Does anyone know anything about transitions and proofs?

These are the transitions:

It's false that both SMITH and JONES will teach summer school. If Smith teaches summer school, then the department secretary won't get GRUMPY, Consquently Jones won't teach summer school and the secretary won't get GRUMPY, since Smith will teach summer school.

This are the proofs I need help with:

P>Q, -Q&(S>T), P v R, R> S, }T

A v B, -B, A<>c, } C&-B

(K&M) > H, -H, (K & M) v (Q & H) } Q & M

With > (arrow)
<> (double arrow)
} is conclusion

Thanks :flowers:

**Soroban** · November 25th 2006, 11:03 AM

Hello, LittleKat123!

I'm not sure what rules you are allowed to use.

You should be familiar with certain logic theorems.

. . $(p \rightarrow q) \land p \;\Rightarrow \;q$

. . $(p \rightarrow q)\, \land \sim\! q\;\Rightarrow\;\sim\!p$

. . $(p \lor q)\, \land \sim\! p\;\Rightarrow\;q$

I'll run through the first one . . .
You decide if any of this is useful to you.

$\begin{array}{ccccc}(1)\\(2)\\(3)\\(4)\\(5)\end{ar ray}\begin{array}{ccccc}P \rightarrow Q \\ \sim\!Q \land (S \rightarrow T) \\ P \lor R \\ R \rightarrow S \\ \therefore T \end{array}$

From (1) and (2): . $(P \rightarrow Q)\,\land \sim\!Q\;\Rightarrow\;\sim\!P$ [6]

From (3) and (6): . $(P\,\lor R)\, \land \sim\!P\;\Rightarrow\;R$ [7]

From (4) and (7): . $(R \rightarrow S) \land R\;\Rightarrow\;S$ [8]

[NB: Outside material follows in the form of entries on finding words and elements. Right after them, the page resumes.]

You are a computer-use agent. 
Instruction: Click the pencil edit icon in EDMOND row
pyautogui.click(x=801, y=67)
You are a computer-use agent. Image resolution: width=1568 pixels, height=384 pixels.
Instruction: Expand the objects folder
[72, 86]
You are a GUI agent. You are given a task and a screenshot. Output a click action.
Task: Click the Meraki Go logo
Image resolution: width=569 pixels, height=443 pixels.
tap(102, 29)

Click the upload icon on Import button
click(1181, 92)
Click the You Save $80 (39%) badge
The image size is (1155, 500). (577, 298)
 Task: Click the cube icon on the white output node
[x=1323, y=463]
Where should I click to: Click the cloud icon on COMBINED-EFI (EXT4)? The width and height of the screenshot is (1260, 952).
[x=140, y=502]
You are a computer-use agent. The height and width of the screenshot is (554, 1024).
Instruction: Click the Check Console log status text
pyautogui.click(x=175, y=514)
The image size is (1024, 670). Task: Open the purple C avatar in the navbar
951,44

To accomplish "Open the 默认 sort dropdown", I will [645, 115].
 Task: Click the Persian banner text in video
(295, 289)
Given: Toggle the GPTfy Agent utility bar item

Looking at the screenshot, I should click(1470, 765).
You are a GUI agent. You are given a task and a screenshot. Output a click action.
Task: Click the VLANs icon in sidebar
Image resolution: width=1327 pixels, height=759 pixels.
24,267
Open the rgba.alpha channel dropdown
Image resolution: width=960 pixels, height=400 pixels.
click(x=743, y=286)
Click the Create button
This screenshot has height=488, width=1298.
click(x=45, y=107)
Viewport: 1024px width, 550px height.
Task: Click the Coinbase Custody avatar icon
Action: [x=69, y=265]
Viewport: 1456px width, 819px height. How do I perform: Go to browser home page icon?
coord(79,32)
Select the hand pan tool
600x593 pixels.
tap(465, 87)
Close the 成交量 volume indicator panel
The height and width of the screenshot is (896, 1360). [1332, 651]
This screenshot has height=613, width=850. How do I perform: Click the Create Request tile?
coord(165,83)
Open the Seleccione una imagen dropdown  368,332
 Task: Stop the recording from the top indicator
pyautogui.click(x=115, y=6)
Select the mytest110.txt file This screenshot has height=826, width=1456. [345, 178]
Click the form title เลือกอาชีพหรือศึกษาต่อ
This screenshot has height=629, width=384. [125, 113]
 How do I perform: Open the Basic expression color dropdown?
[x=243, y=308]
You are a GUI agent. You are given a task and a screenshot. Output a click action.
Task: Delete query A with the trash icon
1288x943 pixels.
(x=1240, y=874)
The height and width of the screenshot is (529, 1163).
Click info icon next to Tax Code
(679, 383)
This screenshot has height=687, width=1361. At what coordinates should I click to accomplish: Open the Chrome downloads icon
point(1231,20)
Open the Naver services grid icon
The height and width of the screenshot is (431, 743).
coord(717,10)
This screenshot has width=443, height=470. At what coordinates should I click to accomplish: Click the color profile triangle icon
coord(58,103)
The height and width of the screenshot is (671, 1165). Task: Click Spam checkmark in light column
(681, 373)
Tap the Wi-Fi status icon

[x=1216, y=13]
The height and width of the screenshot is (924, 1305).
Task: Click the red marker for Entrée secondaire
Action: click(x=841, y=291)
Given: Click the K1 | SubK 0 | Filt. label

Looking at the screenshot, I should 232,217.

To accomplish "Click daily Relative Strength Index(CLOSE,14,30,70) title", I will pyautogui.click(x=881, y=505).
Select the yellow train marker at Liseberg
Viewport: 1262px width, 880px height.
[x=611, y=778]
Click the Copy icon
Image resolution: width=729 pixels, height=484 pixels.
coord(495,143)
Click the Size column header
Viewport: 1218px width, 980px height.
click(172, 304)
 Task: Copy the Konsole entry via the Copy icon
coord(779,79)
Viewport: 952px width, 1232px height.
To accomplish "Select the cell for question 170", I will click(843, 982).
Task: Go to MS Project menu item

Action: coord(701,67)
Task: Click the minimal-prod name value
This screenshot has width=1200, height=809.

From (2) and (8): . $(S \rightarrow T) \land S\;\Rightarrow\;T$

**LittleKat123** · November 25th 2006, 11:36 AM

the conclusion is T, so I don't think that should be in the problem as an assumption. We are working with the following Derived rules:

Modus Tollens, Disjunctive Argument, Conjuctive Argument, Double Negation, DeMorgans Law, Arrow, and Contraposition

What is the ~ for? I'm just a bit confused, sorry.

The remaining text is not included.